The betting was that bank officials would wait and see, because the eurozone economy has lately been sending out distress signals. But the central bankers cannot wait too long. Inflation has been rising toward the bank’s official target of 2 percent. By law, the European Central Bank’s main task is to keep inflation under control.
The first step, before raising interest rates, would be to end the bond buying.
Either way, Mr. Draghi is likely to give some flavor of the discussion when he holds a news conference in Riga after the Governing Council meeting. The central bank has said it will continue buying bonds at least through September, but left open when the program would stop.
Analysts expect the quantitative easing to end toward the end of the year. Then, probably around the middle of 2019, the European Central Bank would begin raising its main benchmark interest rate, which is currently zero.

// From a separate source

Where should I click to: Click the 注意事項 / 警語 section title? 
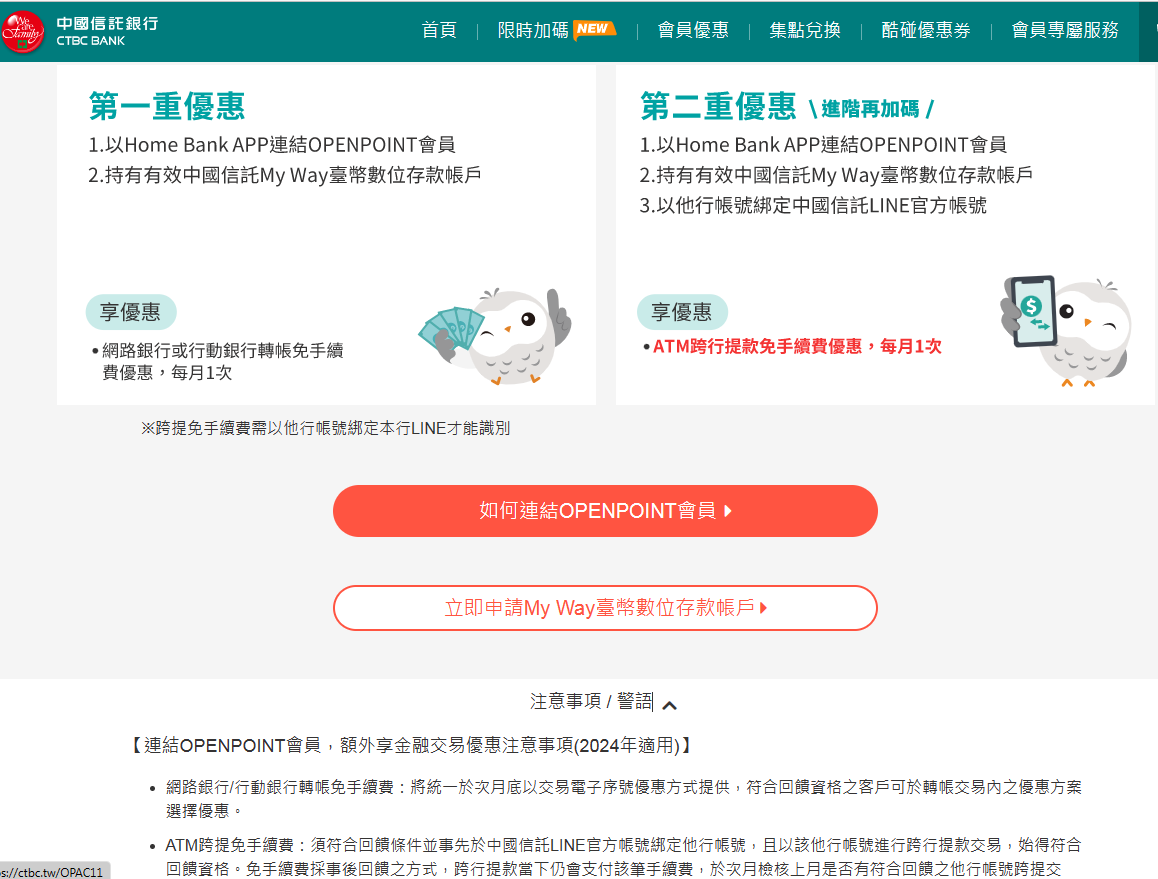(x=591, y=702)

Slowing Growth, Increasing Uncertainty
After booming in 2017, growth in the eurozone has slowed in recent months, and every day seems to bring fresh warnings that all is not well. On Wednesday, for example, the European Union statistics agency said industrial production in the eurozone fell 0.9 percent in April.

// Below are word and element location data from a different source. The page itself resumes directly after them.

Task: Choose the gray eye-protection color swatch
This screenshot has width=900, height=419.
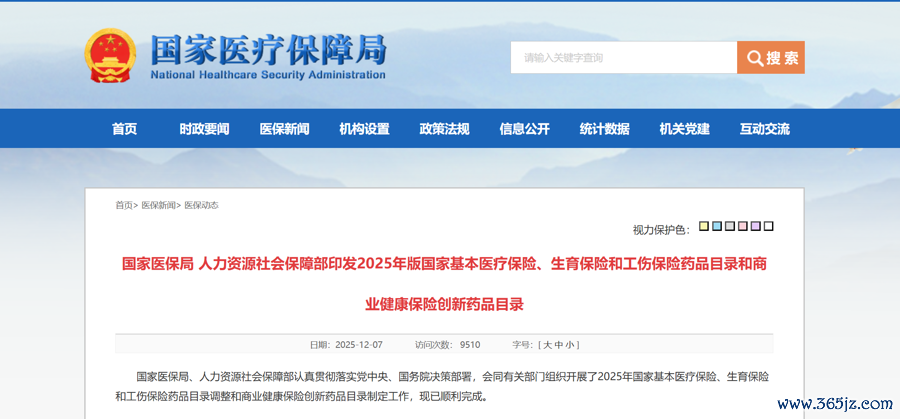Action: pos(730,226)
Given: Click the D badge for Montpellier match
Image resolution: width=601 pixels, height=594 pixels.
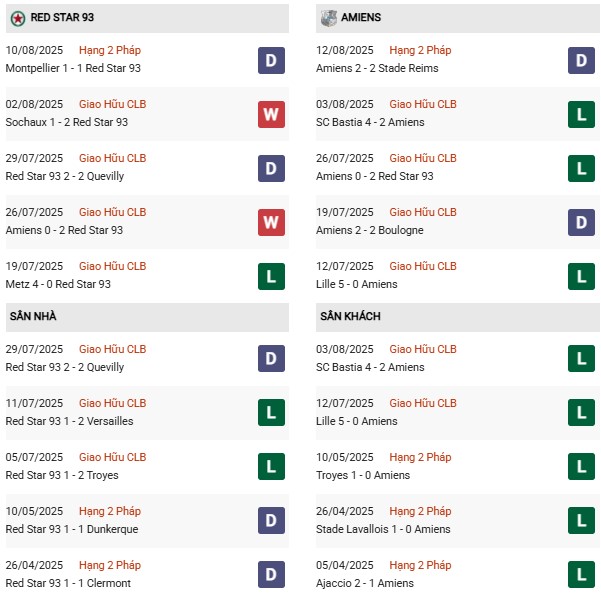Looking at the screenshot, I should [x=270, y=61].
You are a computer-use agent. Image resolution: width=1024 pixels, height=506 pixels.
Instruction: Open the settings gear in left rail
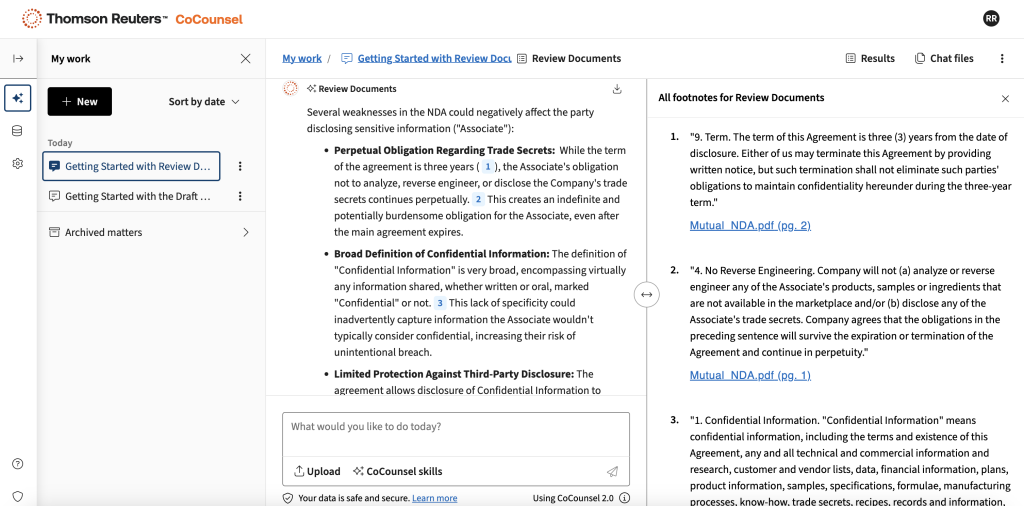tap(18, 164)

European businesses are confused and unsettled by President Trump’s war of words on longtime allies like Germany and Canada and his decision to impose tariffs on steel and aluminum imports. At the same time, Italy is in the grip of populism and Britain is struggling to work out terms of its divorce with the European Union.
The uncertainty is making businesses reluctant to invest, and causing growth to slow.
“There is a psychological effect,” said Ulrich Spiesshofer, the chief executive of ABB, a company based in Zurich that supplies equipment for power grids.
“If you go to the Middle East, there is uncertainty; if you go to Asia, there is uncertainty; if you look at Europe, there is uncertainty; and then you go to Washington and there is uncertainty,” Mr. Spiesshofer said. “We have to deal with all of it.”